A “call-in” took place Wednesday at Mahoning County High School on the city’s South Side, and youths who are on juvenile probation and their parents learned of services available to help teens change their ways.
They heard from law enforcement about what would happen if things stayed the same.
The call-in was organized by the Community Initiative to Reduce Violence and is based on a strategy that has been successful in reducing violent crime in cities across the U.S.
Youngstown Police Chief Rod Foley said the teens, who are members of or affiliated with South Side gangs, were asked to take the message back to their friends.
“We’re trying to give them a way out, and if they don’t choose that way, we’ll give them a long sentence,” Foley said, adding more call-ins for youths and adults are planned for this fall.
Nearly all of the speakers mentioned the recent murder of 8-year-old Bryce Linebaugh, including the Rev. Willie F. Peterson, executive director of Center for Community Empowerment and pastor at New Birth Kimmelbrook Baptist Church.

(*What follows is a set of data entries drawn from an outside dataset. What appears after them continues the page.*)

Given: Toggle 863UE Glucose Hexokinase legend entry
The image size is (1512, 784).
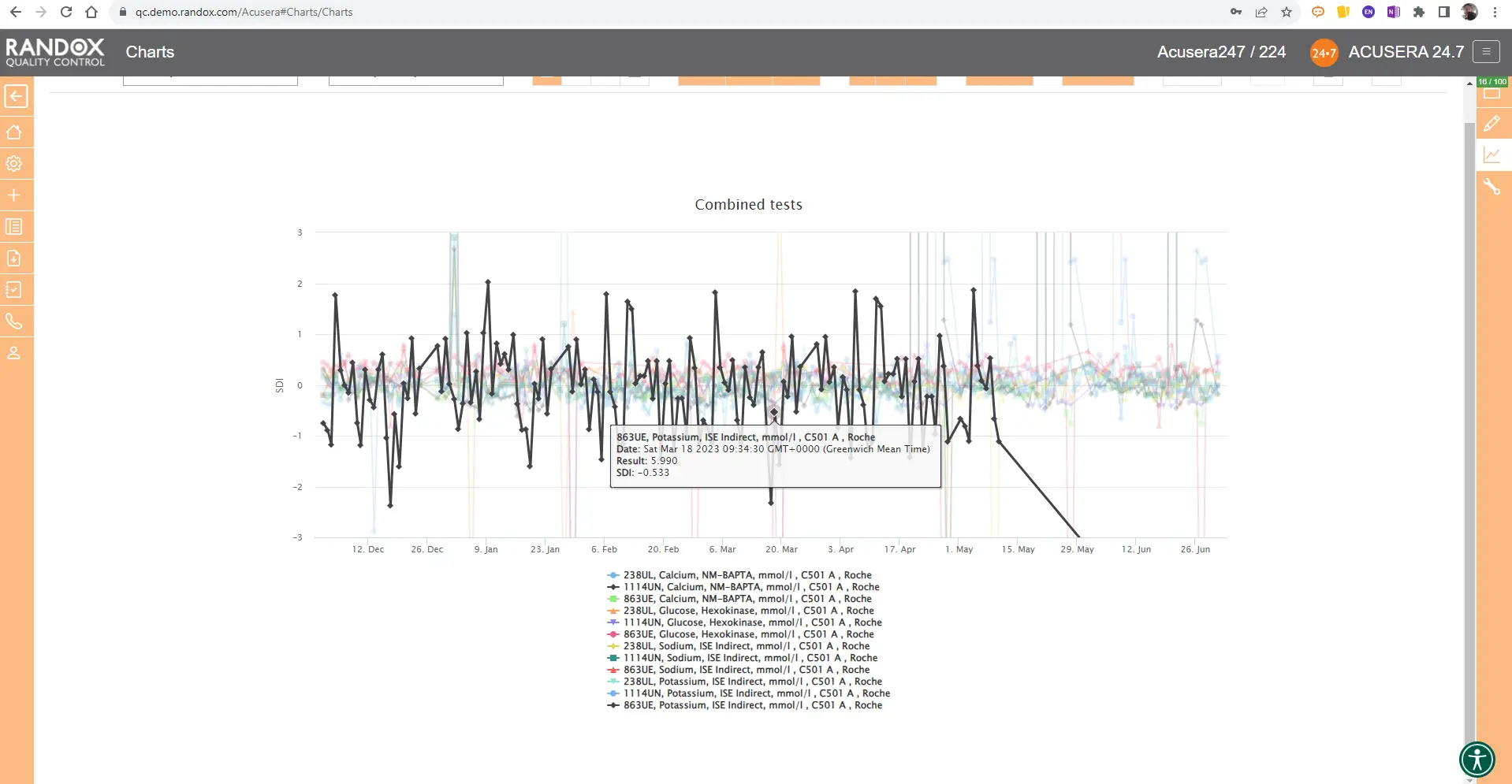Looking at the screenshot, I should 748,634.
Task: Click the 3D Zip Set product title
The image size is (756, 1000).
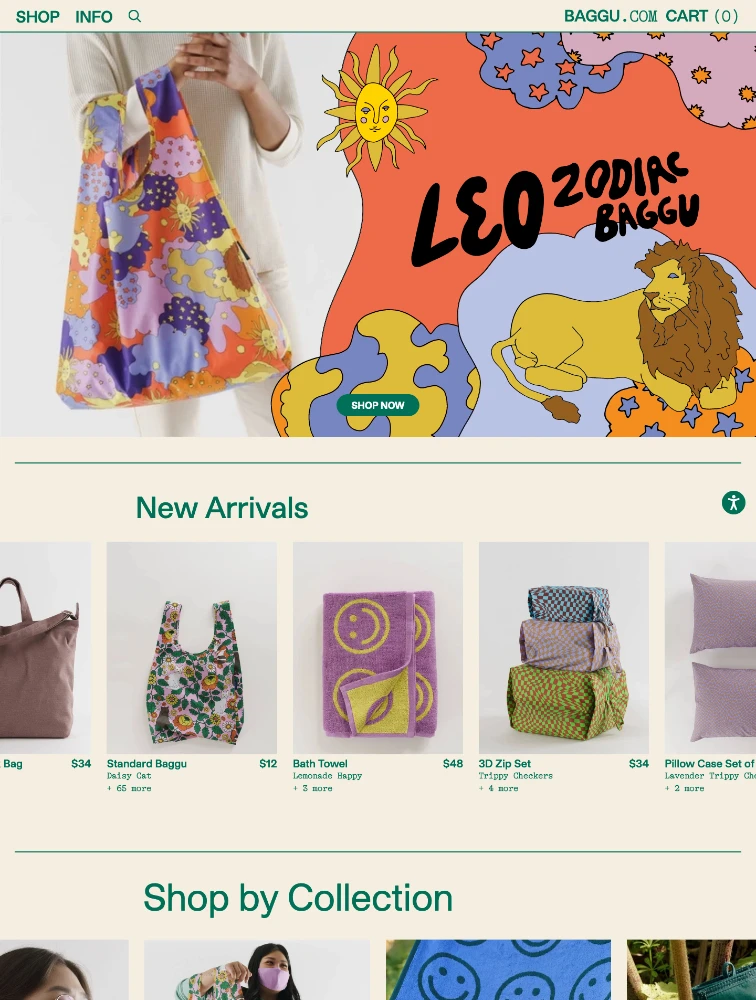Action: (x=505, y=763)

“I’ve been talking to babies about what it feels like to die,” said the Rev. Mr. Peterson, who works in Bryce’s neighborhood.

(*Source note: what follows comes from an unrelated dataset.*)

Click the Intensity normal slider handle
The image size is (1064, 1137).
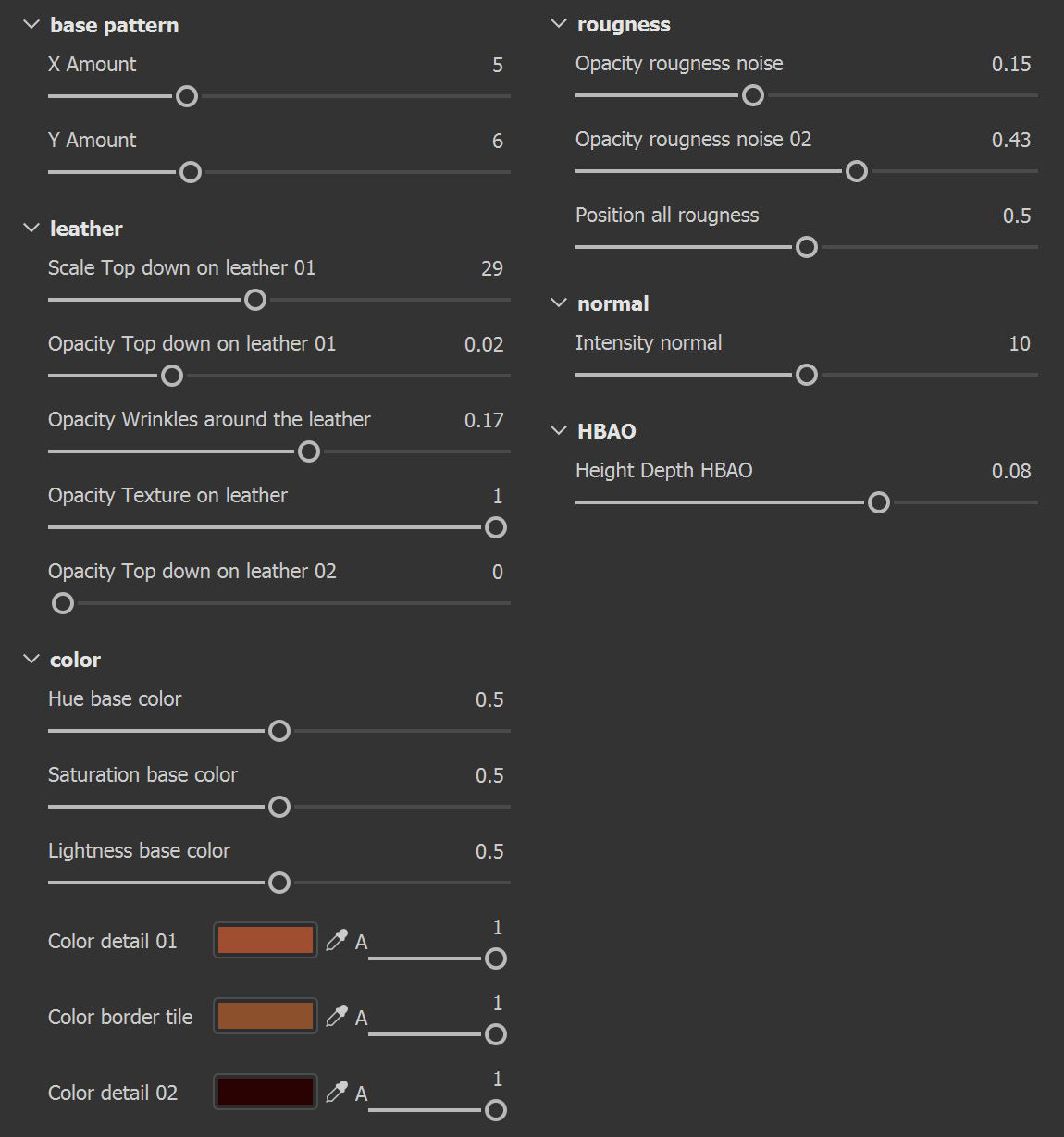pyautogui.click(x=807, y=375)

“But I’m here today to speak light to you. When you leave here, your life will change whether you like it or not,” he said.

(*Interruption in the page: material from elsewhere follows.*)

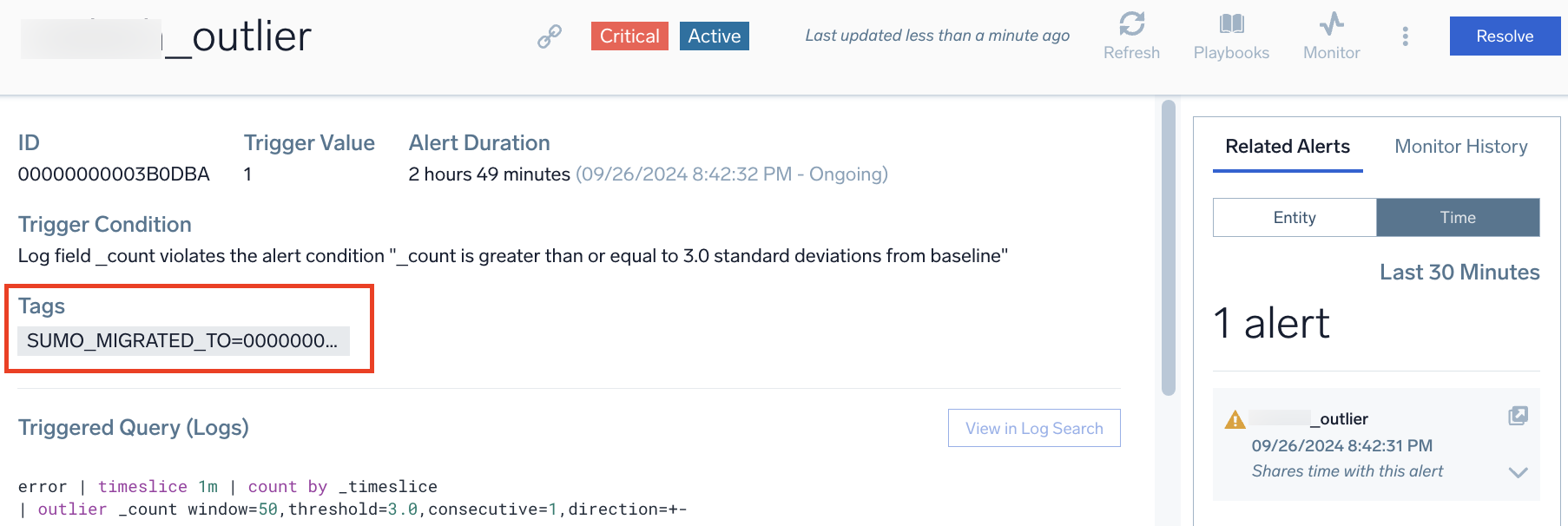Viewport: 1568px width, 526px height.
Task: Copy the alert link using the chain icon
Action: click(x=548, y=37)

The pastor said he can help connect youths with education, employment or relocating. The teens also heard from educators and faith leaders about even more opportunities available to them.
Jose Valentin Jr. was there with his two sons, age 15 and 16, and said he had been trying to get them help.
“This opened the door,” he said.
Valentin said he made bad choices as a teen but now works at General Motors Lordstown and is an emergency medical technician.
“I want to raise my sons to be great men,” he said. “This community needs this. It’s painful to watch and hear about an 8-year-old being murdered. That’s devastating. If we don’t do anything, we’ll keep burying our kids and building jails.”
Carol Roland spoke to the teens about loss. Her son, Terrell Roland, 18, was murdered outside her South Side home in 2008. He had returned home from his Columbus high school during spring break and was set to return the day he was shot.
“The bullets were meant for his friend, but that didn’t make him any less dead. Bullets don’t have eyes, but people do,” she said.
Robert Miller, resident agent in charge at the Youngstown division of U.S. Bureau of Alcohol, Tobacco, Firearms and Explosives, told the teens assembled that statistics show 57 percent of youths on juvenile probation become adult criminals, but several factors, mainly education, can change that.
Miller showed them a photo of LSP gang members smiling and explained how that photo was used as evidence in a federal court case. He also warned them that in federal court, there are very few plea bargains and no probation for violent offenses.
CIRV coordinator William “Guy” Burney said the call-in is just one part of the initiative.
“It takes a community and togetherness to make an impact, and it’s critical that we speak with one message: The violence has to stop, and it will.”